Afghani Chicken Pulao Recipe
Afghani Chicken Pulao Recipe
  • 500 g skinless chicken (cut into pieces)
  • 4 -5 pieces garlic
  • 1 teaspoon ginger, chopped
  • 2 medium onions (chopped)
  • 8 small whole cardamoms (Choti Ilaichi)
  • 1 teaspoon whole dried coriander
  • 1 teaspoon whole cumin seed (Saabut Sufaid Zeera)
  • 1 teaspoon clove (Longs)
  • 3 cinnamon sticks (Dal Cheeni)
  • 2 -3 green chilies (Hari Mirch, chopped)
  • 1 teaspoon red chili powder
  • 2 tomatoes (Pisi Lal Mirch, chopped)
  • 2 cups rice
  • 2 tablespoons cooking oil
  • 5 cups hot water

How to make Afghani Chicken Pulao:

  • Mix chicken, garlic, ginger, cloves, cinnamon, onion, whole dry coriander, small cardamoms, salt and water in large pot. Stir well and cook for 30 to 40 minutes on medium heat till the chicken is cooked.
  • Separate the meat from the stock and keep aside. The stock (yakhni) should measure 4 cups. If there is more, boil it down till you get 4 cups. If less add hot water to it to get 6 cups.

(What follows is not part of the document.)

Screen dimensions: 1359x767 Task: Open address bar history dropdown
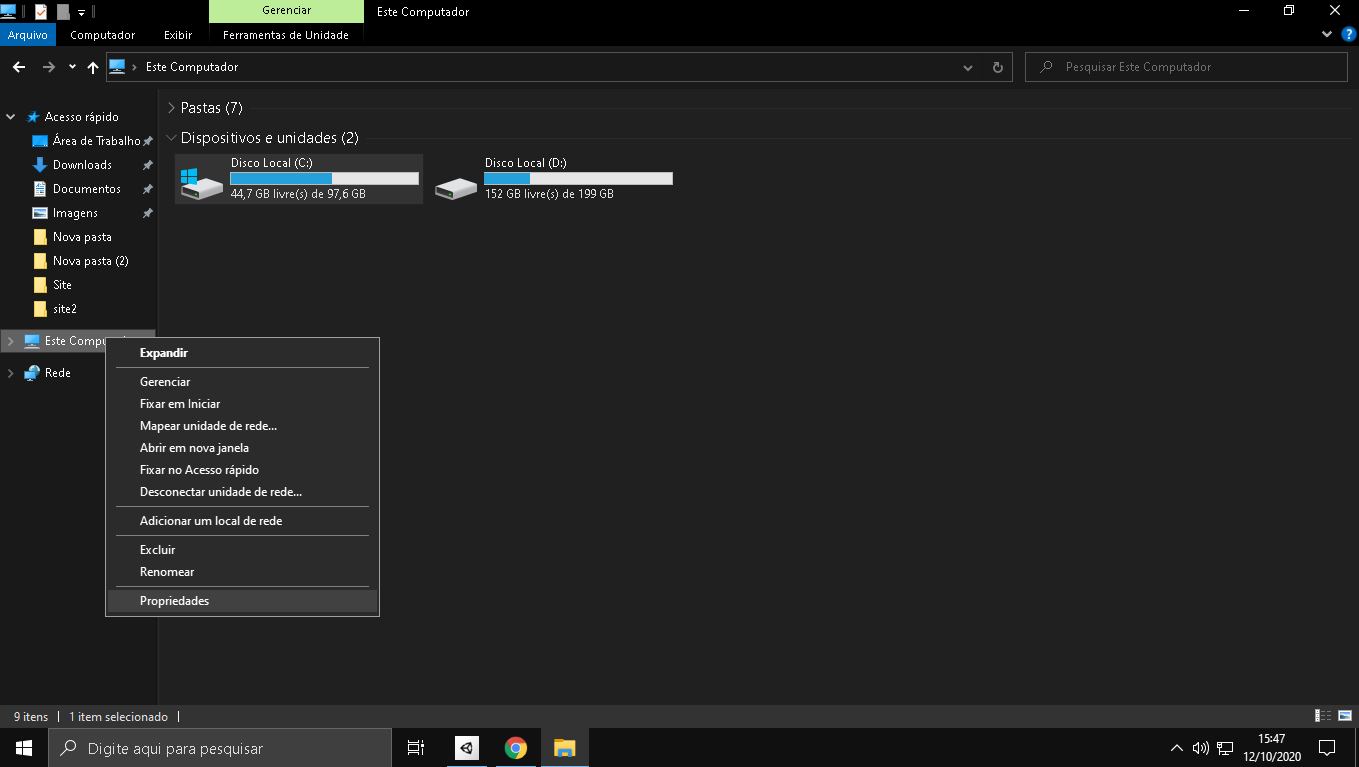(x=968, y=67)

  • Heat oil in a heavy and large pot. when the oil is hot add onions. Fry till light golden.
  • Add chicken pieces, chopped tomatoes, green chillies, red chili and cumin seed. Stir well Cook on medium flame till its turn in light golden.

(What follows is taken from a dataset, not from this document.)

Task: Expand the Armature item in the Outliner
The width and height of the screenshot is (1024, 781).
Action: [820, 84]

  • Now add stock/ Cook till the mixture comes to a boil, then add rice. Add stock and cover. Stir gently to mix all ingredients. Cover with a tight fitting lid. Lower heat and allow to cook for about 10 minutes or until rice is tender but yet firm.
  • Place pan on a heavy griddle or tava and let cook for 10 to 15 minutes. To serve, place the rice in a large tray or platter.